Enhance .csv import

Hi all,

I am about to enter a lot of data into Excel that I will later import to Gramps and have been thinking about how the .csv import could be improved to render it less complex while also enabling more details to be entered.

  1. At the moment, Gramps only supports one occupation / residence per person. If I want to import more than one, then I need to start a new table with a person column and the occupation / residence columns. Would it be possible to allow more than one occupation and residence to imported? This could be done by e.g. allowing users to add numbers at the end of the occupation / residence column headers (e.g. occupationdescr1, occupationdate1, occupationdescr2, occupationdate2) to differentiate between different events.

  2. If you want to add a personā€™s parents, you need to create separate tables for Marriage and Family first.

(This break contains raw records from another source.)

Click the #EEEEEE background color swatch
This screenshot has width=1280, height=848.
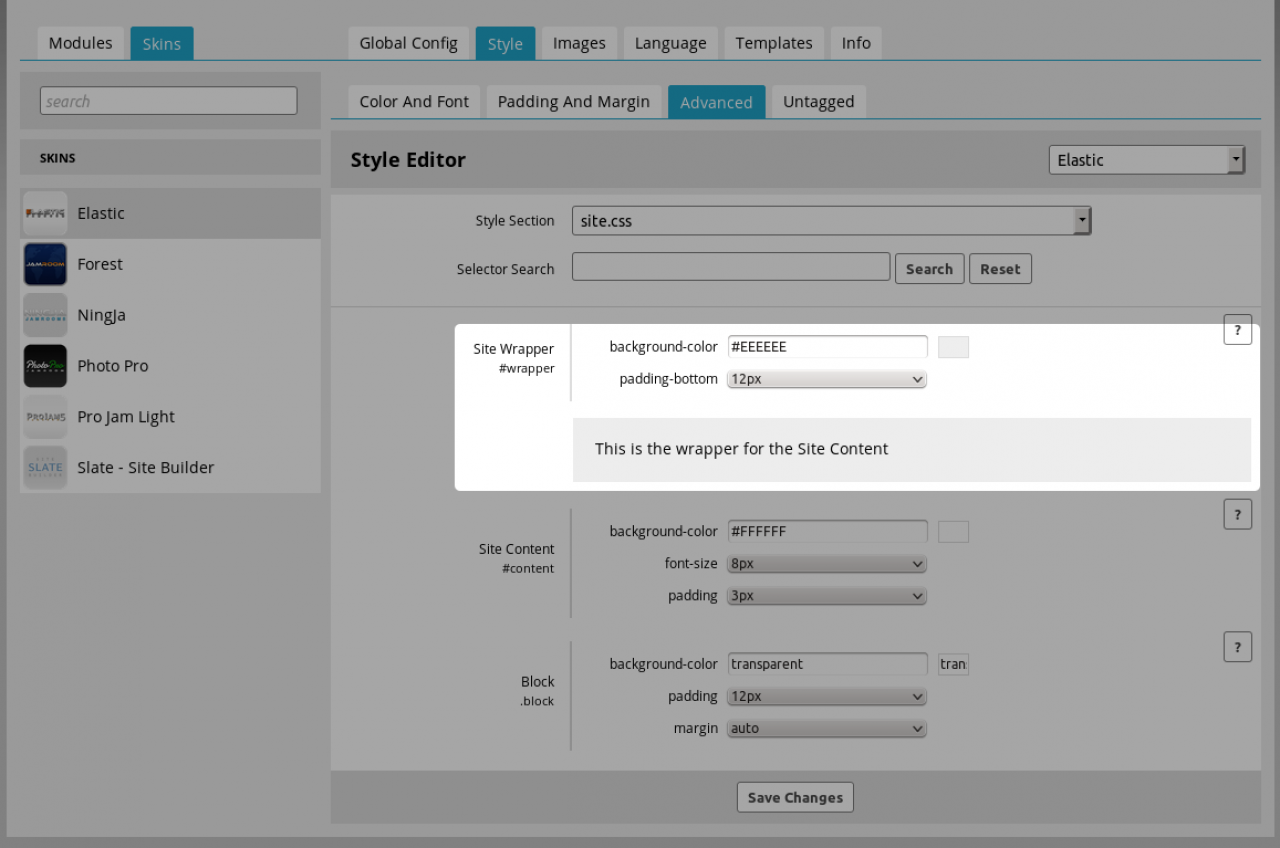(953, 347)
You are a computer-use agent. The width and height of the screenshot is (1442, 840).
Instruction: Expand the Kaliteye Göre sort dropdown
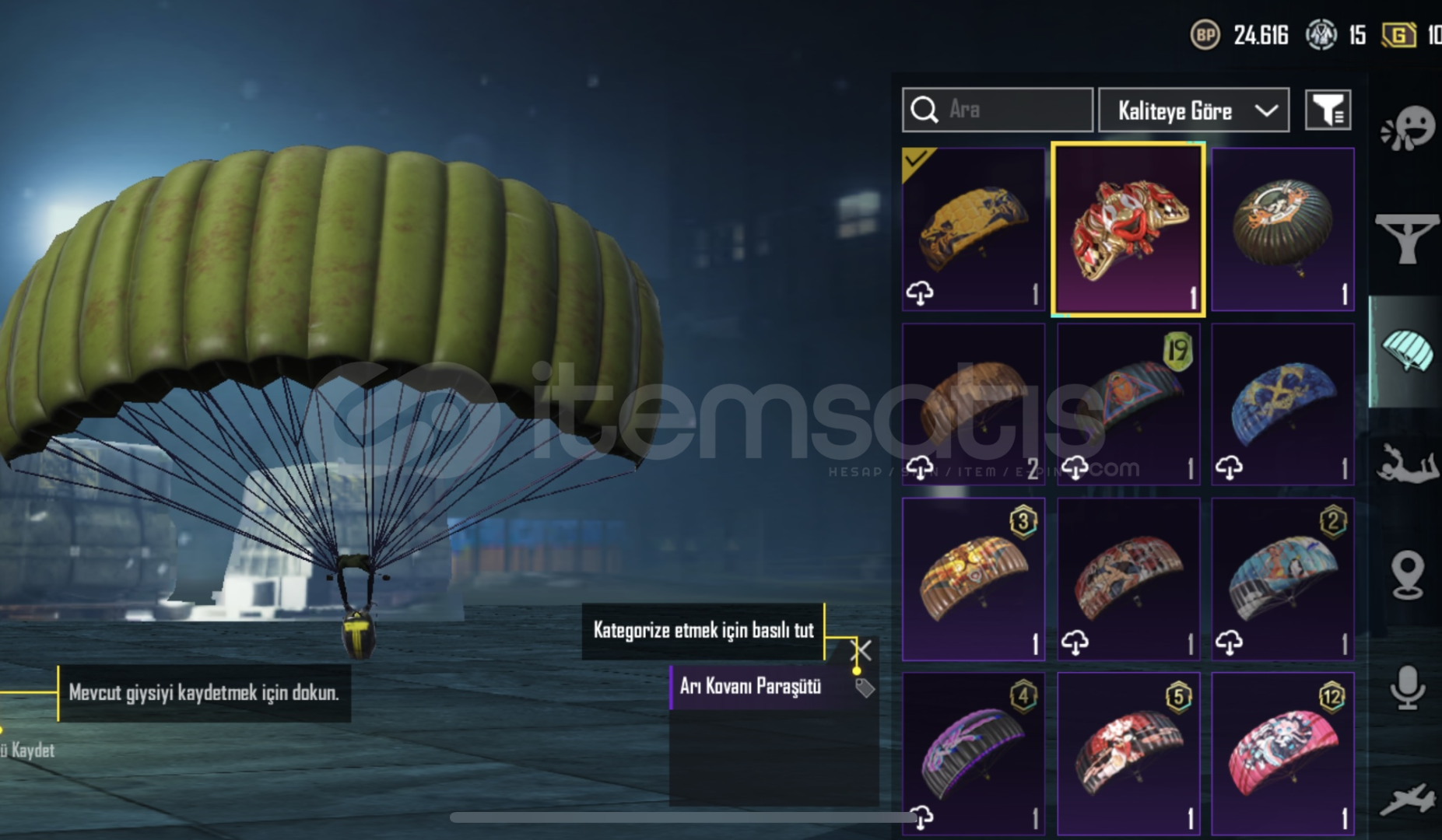click(x=1194, y=110)
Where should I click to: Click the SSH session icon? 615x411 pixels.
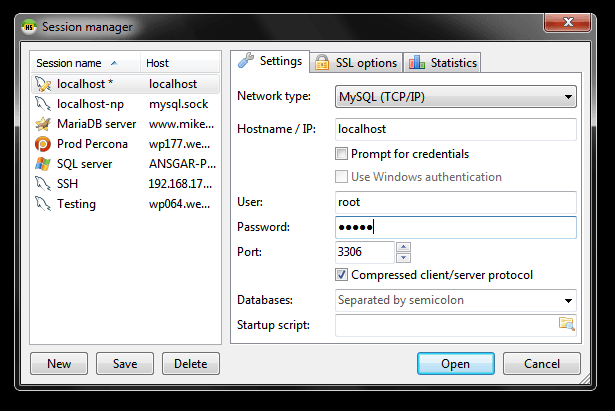click(42, 184)
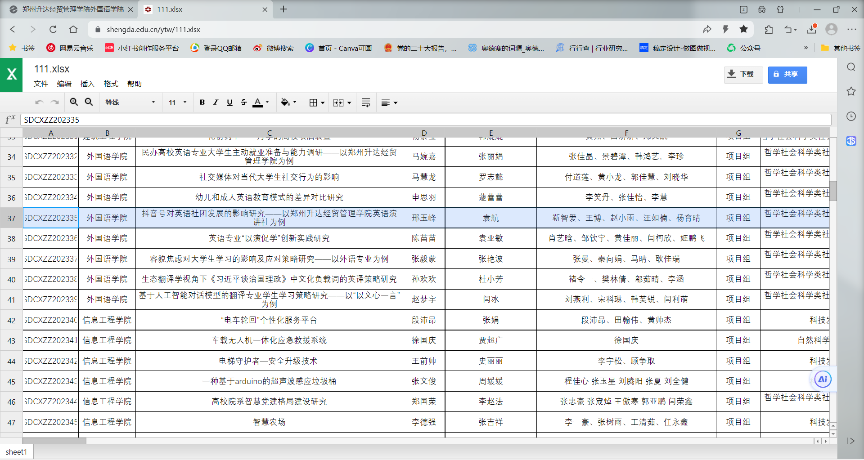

Why not allow husband/father/parent1, wife/mother/parent2 in the People table and automatically create families based on that? Similarly, a column for spouse/husband/wife would make it easier to connect couples with each other. As long as you avoid duplication, this would make it easier to index e.g. BMD records.

1 Like

Before adding alternate methods of doing the same thing, some basic deficiencies seem more important.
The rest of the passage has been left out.